ホテルのレベニューマネジメントで最初に確認する3つの数字

レベニューマネジメント

ホテルのレベニューマネジメントとは?

ホテル業界で働いていると、

「レベニュー」

という言葉を聞く機会があると思います。

でも実際、最初は:

  • 何をしているのか分からない
  • 数字を見てるだけ?
  • なんか怖そう

そんな印象を持つ人も多いのではないでしょうか。

今回は、私が実際にレベニュー担当として働く中で、最初に確認していた数字について書いていきます。

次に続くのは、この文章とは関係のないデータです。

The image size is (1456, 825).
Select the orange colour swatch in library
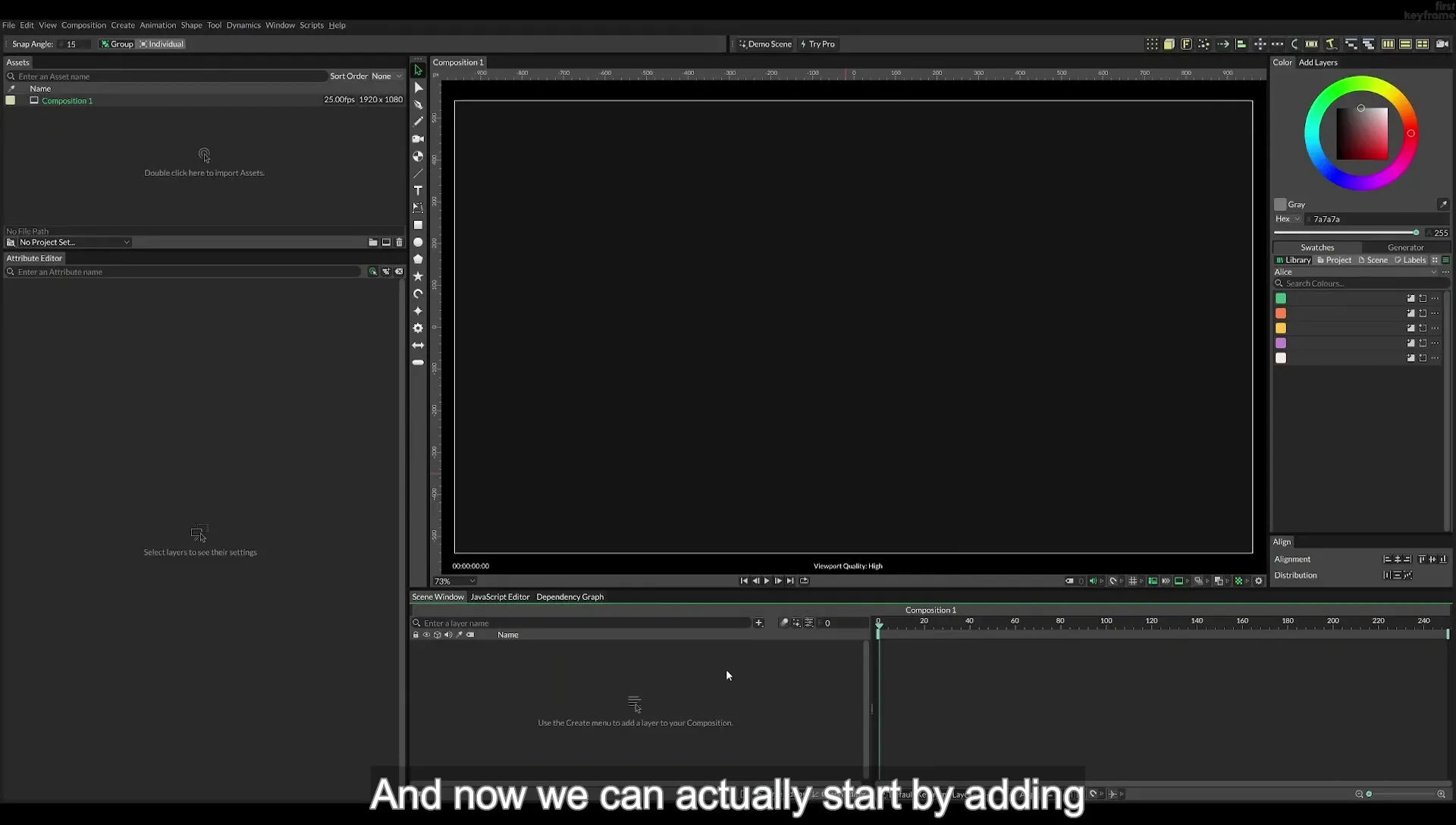1281,313
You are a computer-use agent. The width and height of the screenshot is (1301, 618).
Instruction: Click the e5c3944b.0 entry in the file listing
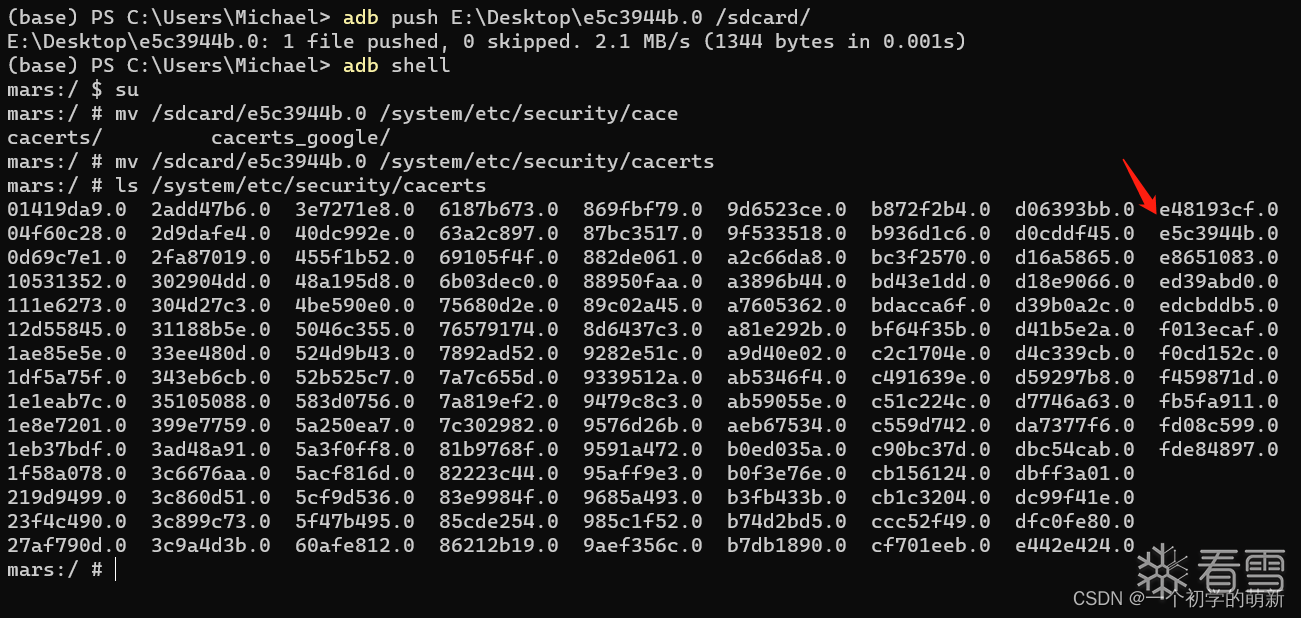click(1218, 234)
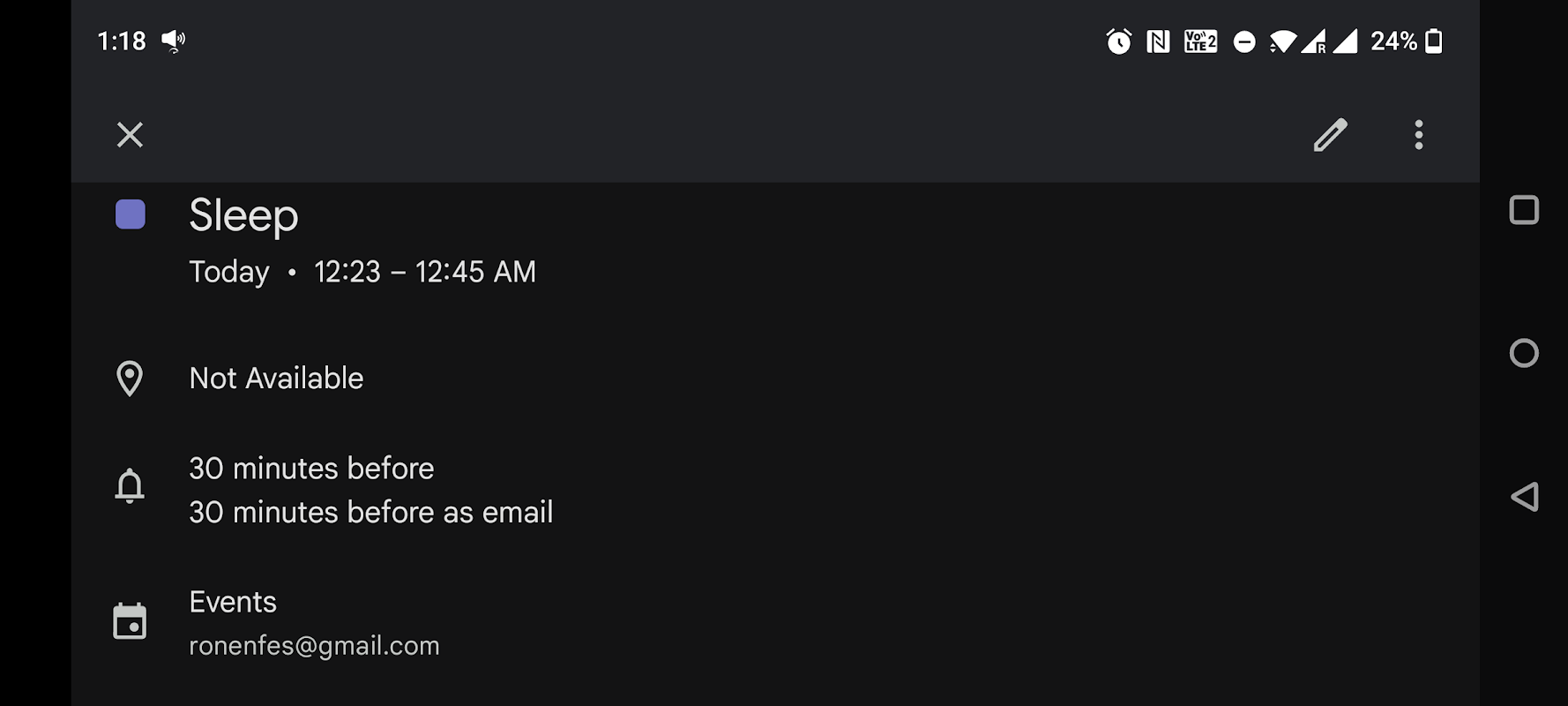This screenshot has height=706, width=1568.
Task: Tap the pencil edit event icon
Action: (x=1330, y=135)
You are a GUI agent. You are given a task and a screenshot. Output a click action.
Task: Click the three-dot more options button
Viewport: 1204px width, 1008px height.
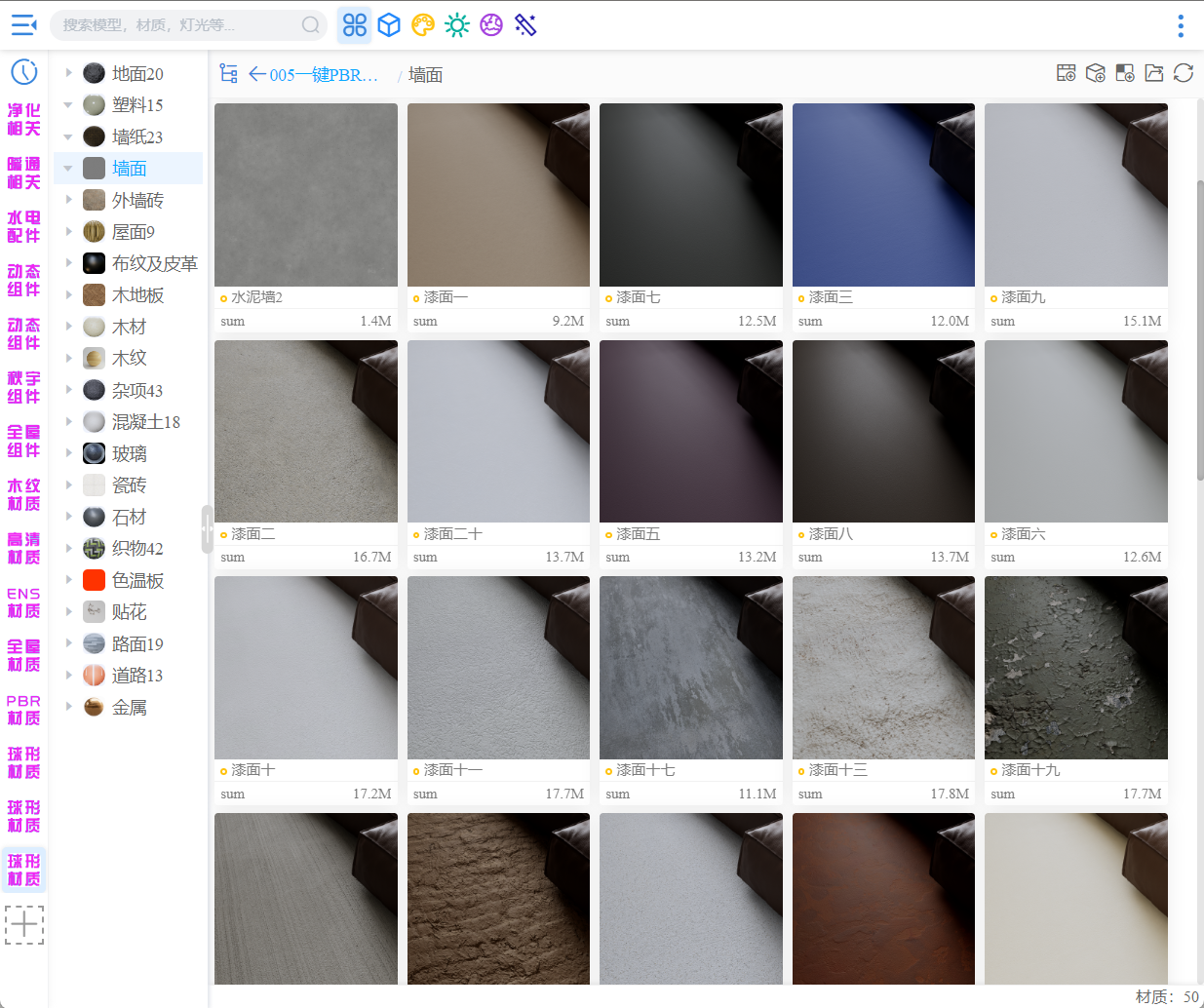[x=1181, y=25]
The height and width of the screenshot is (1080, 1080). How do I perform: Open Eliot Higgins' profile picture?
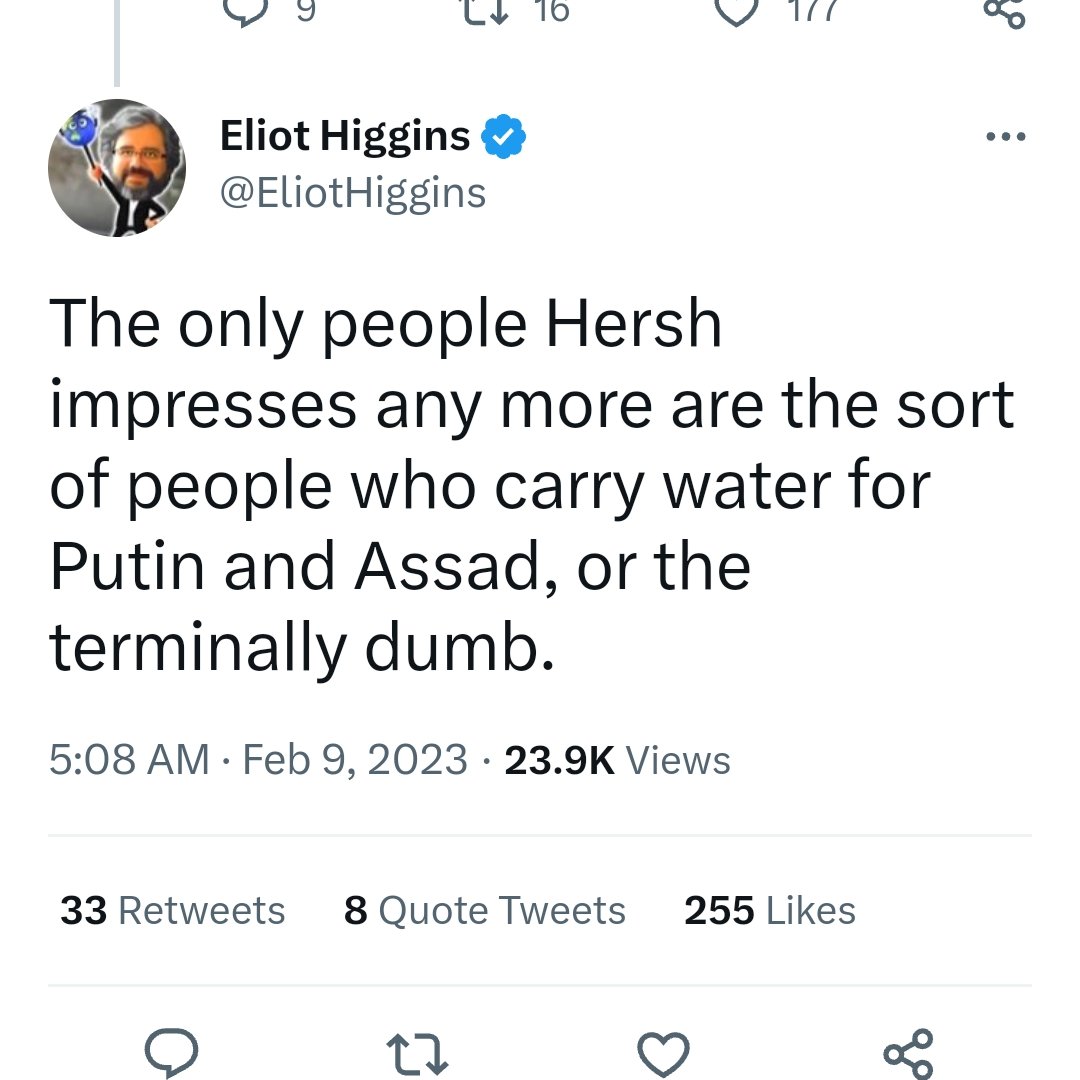[117, 168]
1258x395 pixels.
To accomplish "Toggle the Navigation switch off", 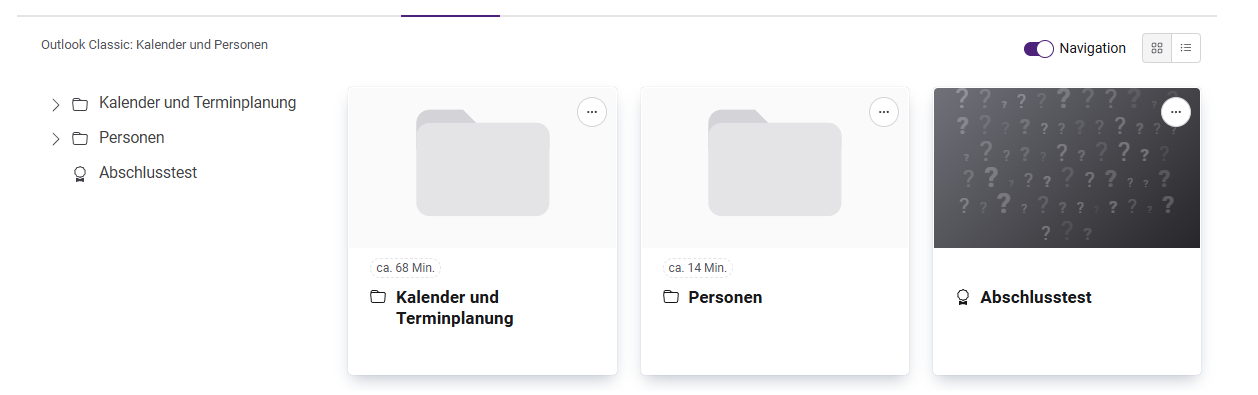I will (1039, 49).
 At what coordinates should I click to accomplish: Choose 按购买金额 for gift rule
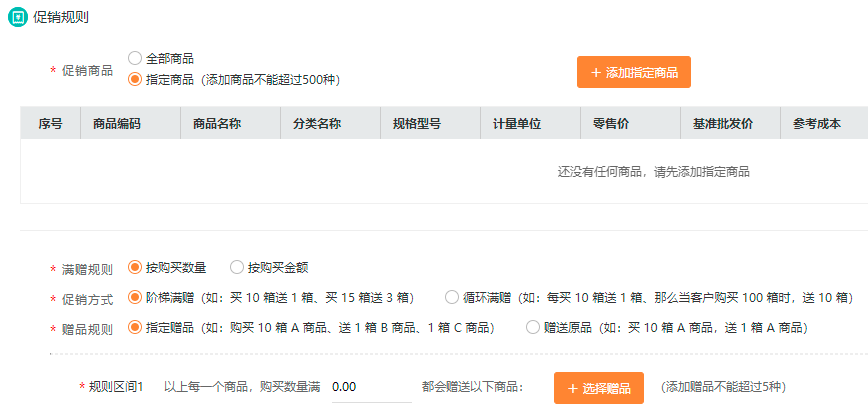tap(237, 267)
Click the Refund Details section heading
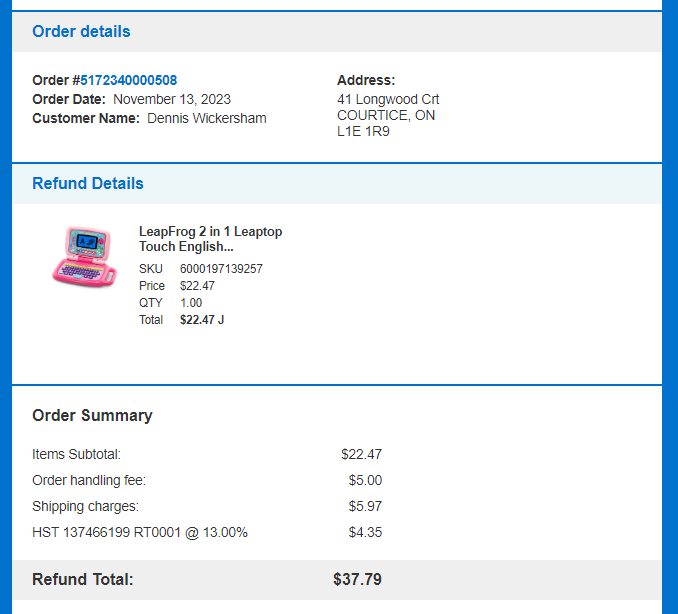The image size is (678, 614). click(88, 183)
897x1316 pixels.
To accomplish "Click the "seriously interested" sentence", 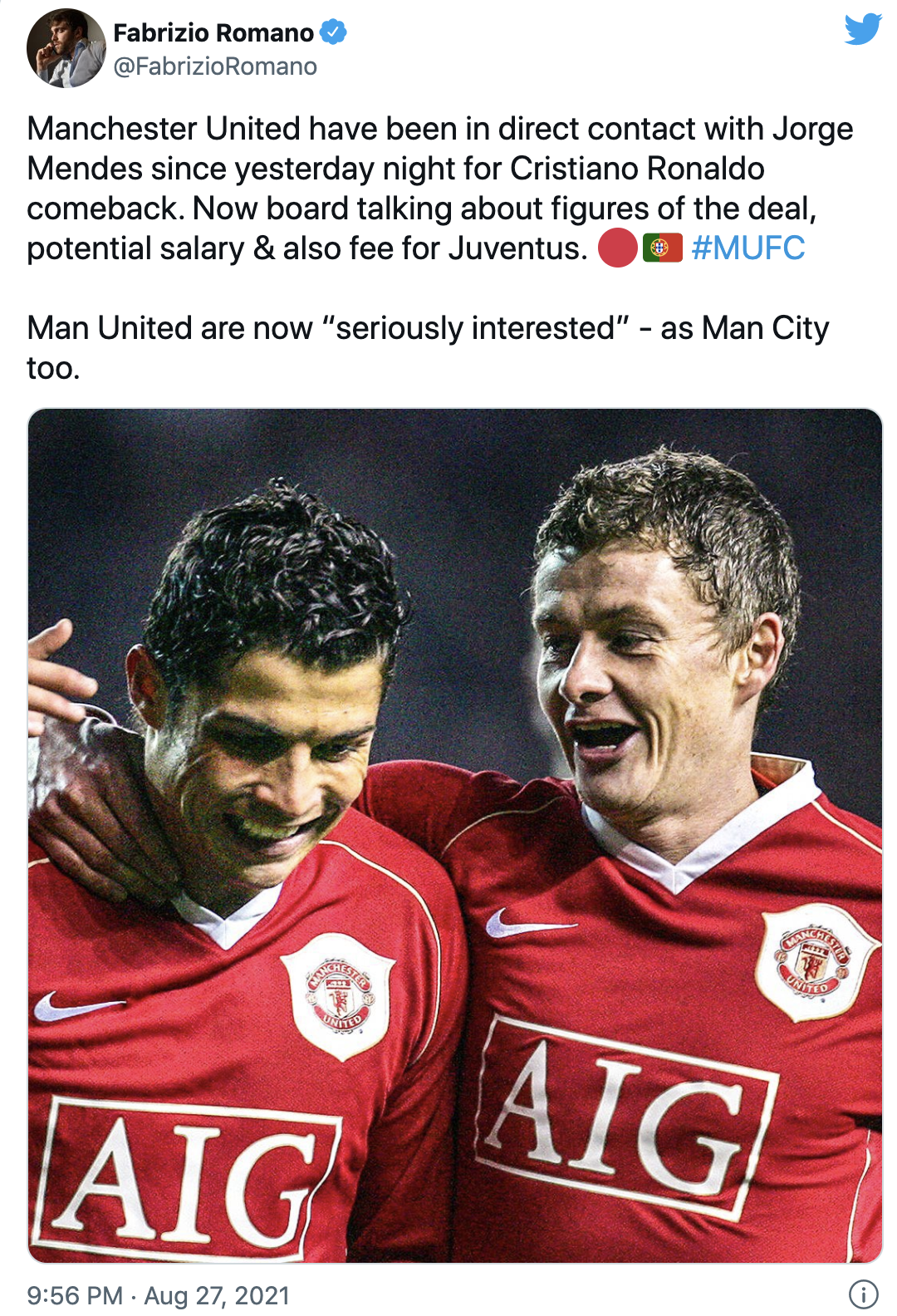I will pyautogui.click(x=428, y=348).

レベニューとは、「ホテルの売上を最大化する仕事」です。

最初に確認していた3つの数字

私が毎日まず確認していたのは、主にこの3つです。

  • 稼働率
  • ADR
  • 売上

ホテルによって細かい見方は違いますが、基本的にはこの3つを中心に見ていました。


① 稼働率

稼働率とは、

「どれくらい部屋が埋まっているか」

です。

例えば100室のホテルで50室売れていれば、稼働率は50%になります。

ホテル業界ではかなり重要な数字です。

ただし、稼働率だけを追うのは危険です。

満室でも、安売りしていたら利益は残りません。

逆に、高すぎても売れません。

そのバランスを見るのがレベニューの難しいところです。


② ADR

ADRとは、

「売上 ÷ 販売室数」

で算出される、1室あたりの平均販売単価です。

私は最初、このADRが本当に苦手でした。

なぜなら、

「高く売ればADRは上がる」

と思っていたからです。

しかし実際は:

  • 高すぎると売れない
  • 安すぎると利益が出ない

という難しさがあります。

そのため、競合施設や予約状況を見ながら、毎日価格調整を行っていました。

ADRについては、こちらの記事でも詳しく書いています。


ホテルのADRを上げる時に、最初に失敗した話


③ 売上

最後に確認するのが売上です。

レベニューでは:

  • 前年対比
  • 予算対比
  • 着地予測

などを毎日のように確認します。

そして怖いのが、

「数ヶ月前から予算未達が見えてしまうこと」

です。

レベニューをやっていると、かなり早い段階で:

  • 今月厳しい
  • このままだと届かない

が見えてきます。

すると、休みの日でも仕事のことが頭から離れなくなります。

こちらの記事でも、その時の感覚を書いています。


ホテル業界で“休みの日まで仕事のことを考えてしまう理由”


数字だけ見てもダメ

レベニューは数字を見る仕事ですが、

数字だけを見ていても上手くいきません。

例えば:

  • 現場が疲弊している
  • 口コミが悪化している
  • 清掃が追いついていない

そんな状況で無理に売っても、長続きしません。

実際、現場との関係が悪化して:

  • 売り止め
  • 在庫調整拒否
  • 非協力

などが起きているホテルも見てきました。

だから私は、

「レベニューは数字だけではない」

と思っています。


最後に

レベニューという仕事は、数字を使ってホテル全体を見る仕事です。

最初は本当に難しく、毎日のように怒られていました。

でも:

  • 数字を見る
  • 比較する
  • 原因を考える

を繰り返していくうちに、少しずつ見える景色が変わっていきました。

もし今、

  • レベニューに興味がある
  • 数字が苦手
  • ホテル業界でキャリアアップしたい

と思っている人がいれば、まずは:

「前年と今日を比べてみる」

ところから始めてみると面白いかもしれません。